発売されてから数ヶ月、世界記録は1時間6分台まで縮まったRTAの必須テクニックを、ゲーム進行に合わせて全3回に分けて紹介していきます。

Part 1攻略は、ルールに則った正攻法で

 今回はゲームの導入からゲームマスターであるレシーに勝利するまで、所謂Part 1について解説していきます。主に3つの戦略を意識してプレイしていきますが、RTAではない通常プレイでも有効な攻略法なので参考にしてみてください。

トーテムの胴体パーツを選別する

 Inscryptionをプレイした全員が一番最初にぶつかる壁が、カードが一枚も展開出来ずに負けてしまうリソース不足による手札事故ではないでしょうか。筆者も含めて多くのプレイヤーが、カードを展開する間も無く数の暴力に打ちのめされた、とてもとても苦い経験を味わわされたかと思います。この問題を解決する方法の一つに、トーテムによるカードへの印付与があります。繰り返しプレイしていく中で、トーテムによって血のコスト支払いが楽になったケースがありませんでしたか?

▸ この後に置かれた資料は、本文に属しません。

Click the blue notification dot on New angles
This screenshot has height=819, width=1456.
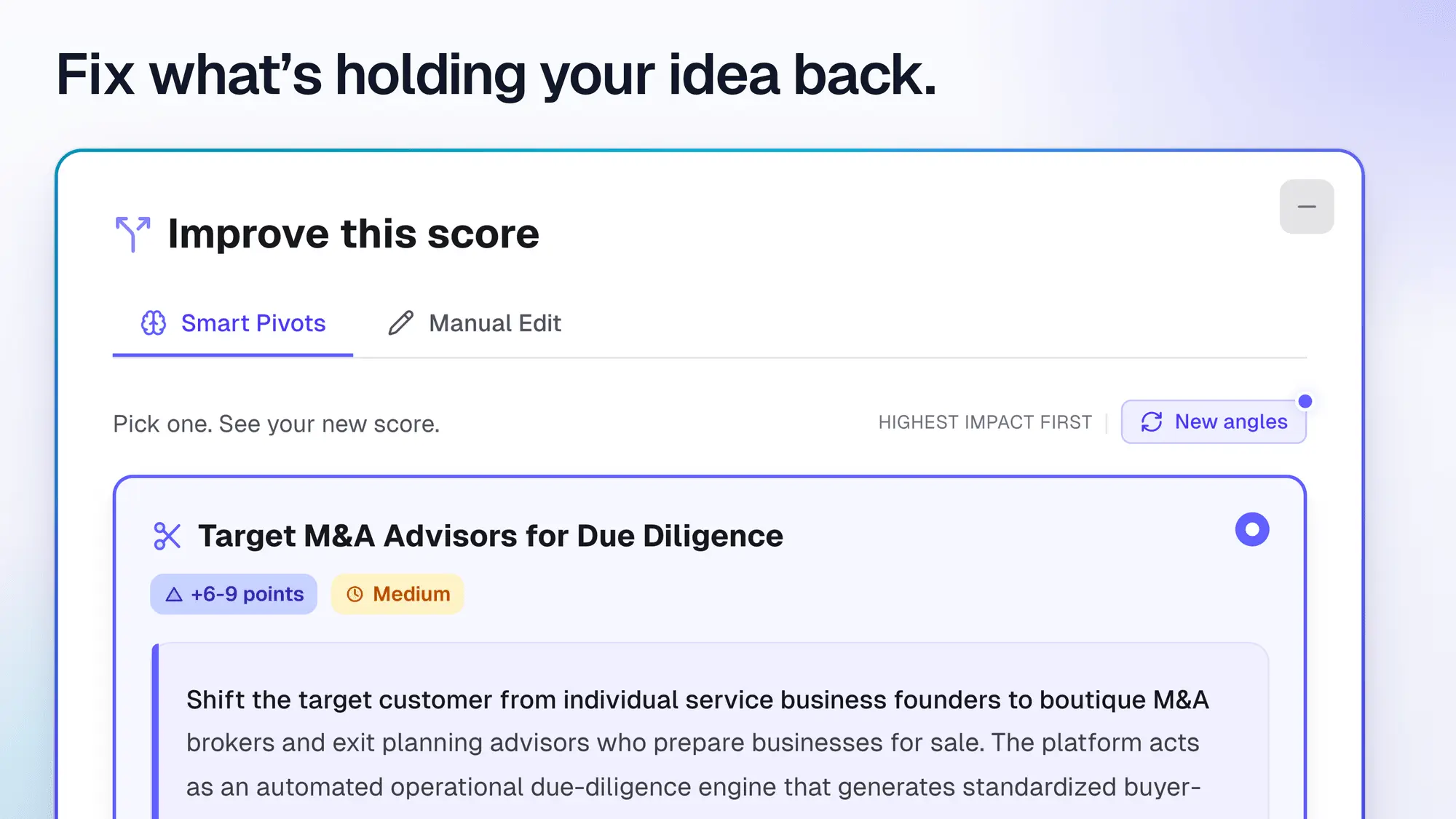tap(1305, 401)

RTAコミュニティはゲームの観察と検証を繰り返した結果、トーテムの胴体パーツを狙って生み出す方法を発見しました

 トーテムの頭(部族)と胴体(印)は、それまでの盤面に展開されたカードと発動した印から参照されます。例えば、スズメ/Sparrowが展開された場合は頭のパーツとして鳥類/Avianが、そのまま攻撃に参加すれば飛行/Airborneが胴体のパーツとして抽選に加わります。また、3周目の一番最初に進入するトーテムマスでのパーツは、必ず胴体のみで構成されます。以上を踏まえて次の項目を守れば、必要な印を備えた胴体パーツを得る事が出来ます。

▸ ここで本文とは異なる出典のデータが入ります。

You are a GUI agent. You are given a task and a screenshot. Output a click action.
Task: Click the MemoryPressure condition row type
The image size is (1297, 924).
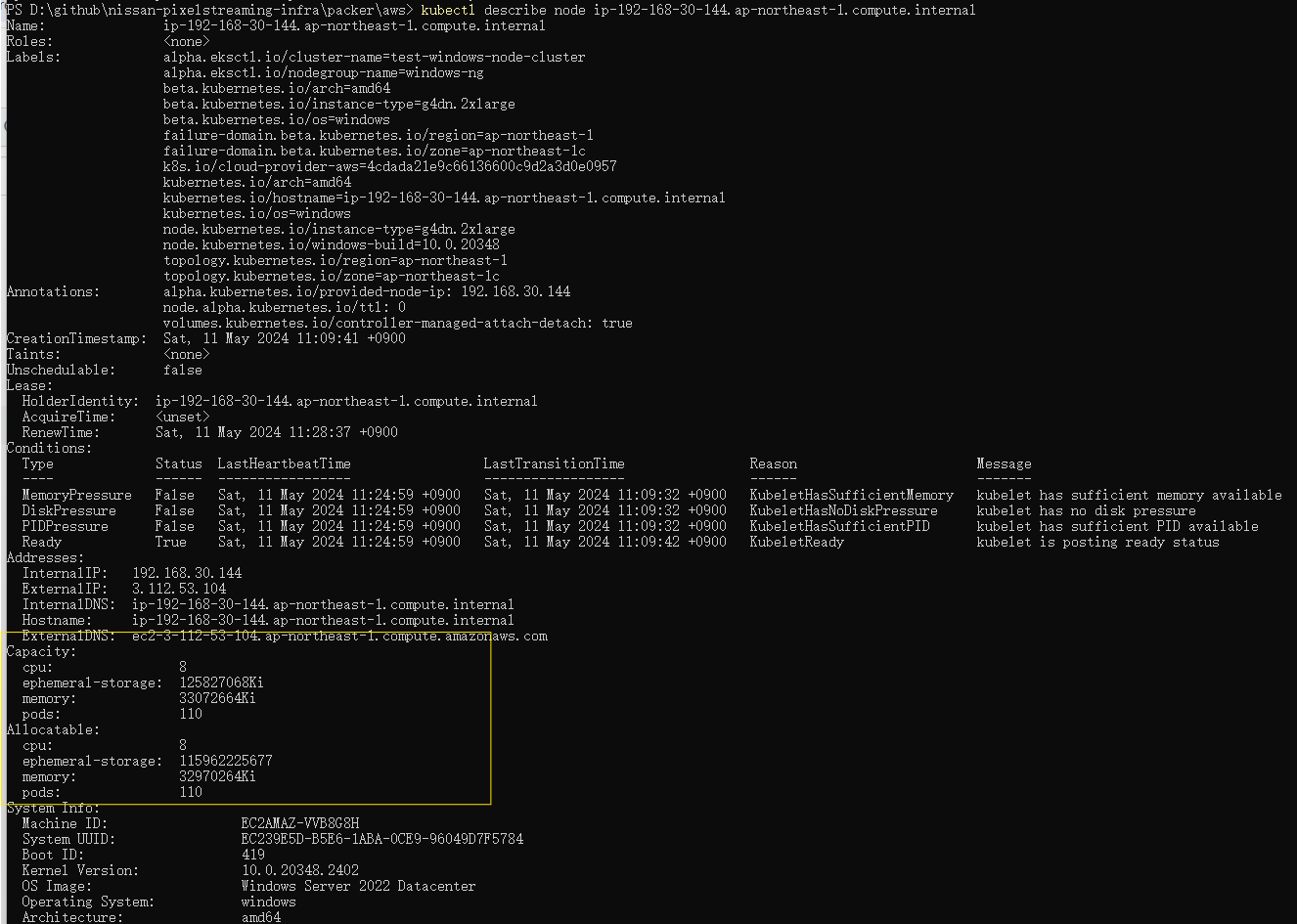pos(76,495)
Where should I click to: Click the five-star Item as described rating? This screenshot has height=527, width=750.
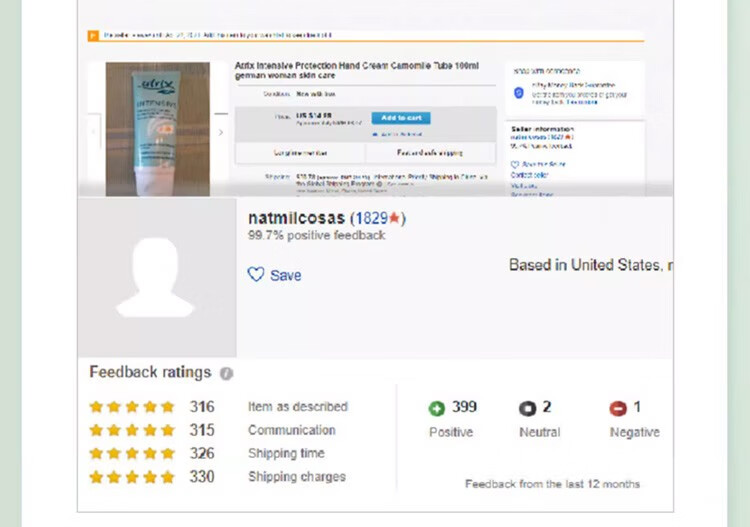pos(132,406)
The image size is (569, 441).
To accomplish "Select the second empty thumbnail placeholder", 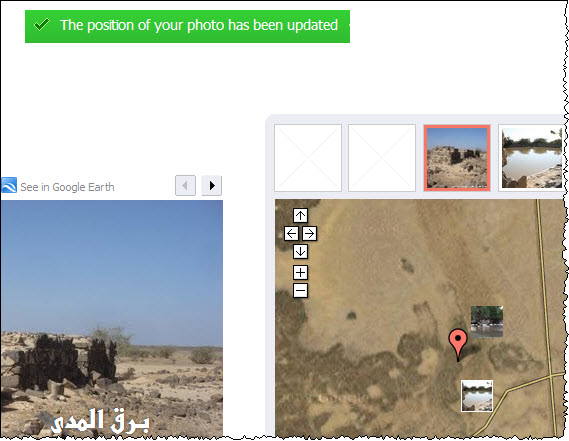I will click(x=382, y=158).
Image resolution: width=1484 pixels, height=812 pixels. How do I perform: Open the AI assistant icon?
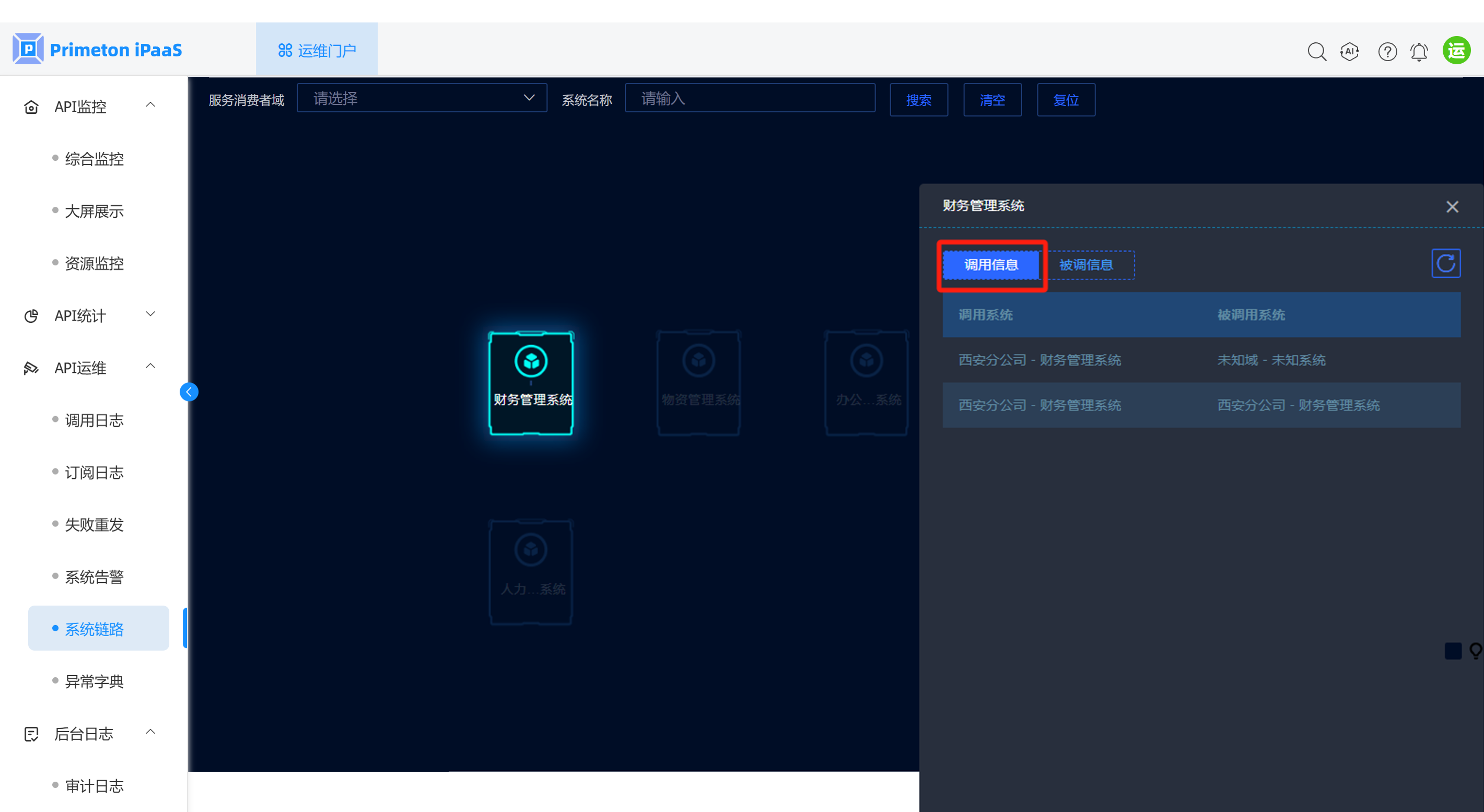point(1349,52)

  • 2周目までは余計なカードを展開せず、全てのバトルに敗北する
  • 2周目のバトル1回目で、全てのアイテムを使用する
  • 適切なタイミングで必要な印を持つカードを展開し、印を発動させる

 カードを展開するために特定のアイテムを利用するので、アイテムマスでの入手確率を上げるために所持可能なアイテム枠3個分全てを空けておきます。また、トーテムの頭はリス/Squirrelを使用するのでキャビンから事前に入手しておきます。最後に、胴体パーツとして有効な印を次の2つから選びます。

価値ある捧げものチャート

黒ヤギ/Black Goat
×1
1/1

価値ある捧げもの/Worthy Sacrifice
この印を持つカードを捧げると、血が1個ではなく3個手に入る。

出典: Inscryption Wikiより

 キーカードは黒ヤギ/Black Goat黒ヤギの瓶/Black Goat in a Bottleを使用して入手します。印を発動させるために、印持ちでないカードを展開するコストとして黒ヤギ/Black Goatを捧げる必要があります。

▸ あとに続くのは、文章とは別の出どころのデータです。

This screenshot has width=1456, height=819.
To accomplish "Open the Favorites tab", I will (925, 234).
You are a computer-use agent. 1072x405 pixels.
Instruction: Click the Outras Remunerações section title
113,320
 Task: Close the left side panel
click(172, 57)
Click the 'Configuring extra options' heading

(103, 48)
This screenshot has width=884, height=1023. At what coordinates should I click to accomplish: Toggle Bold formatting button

 上手くいけばリス/Squirrelで支払える血のコストが3個になるので、ユラユゥリ/Urayuliを除いた全てのカードが1ターン目から展開出来る様になります。記録狙いであるなら、今の所この印以外に選択肢はありません。

不死チャート

ゴキブリ/Cockroach
×4
1/1

不死/Unkillable
この印を持つカードが死ぬと、コピーが1枚手札に生み出される。

出典: Inscryption Wikiより

 キーカードはゴキブリ/Cockroach、2周目のカード獲得マスで右側のカードから入手可能です。しかし展開するためのコストが骨なので、アイテムマスで貯骨箱/Hoggy Bankを入手する必要があります。また印を発動させるために、ゴキブリ/Cockroachを展開した後に破壊されるかカードのコストとして捧げなければなりません。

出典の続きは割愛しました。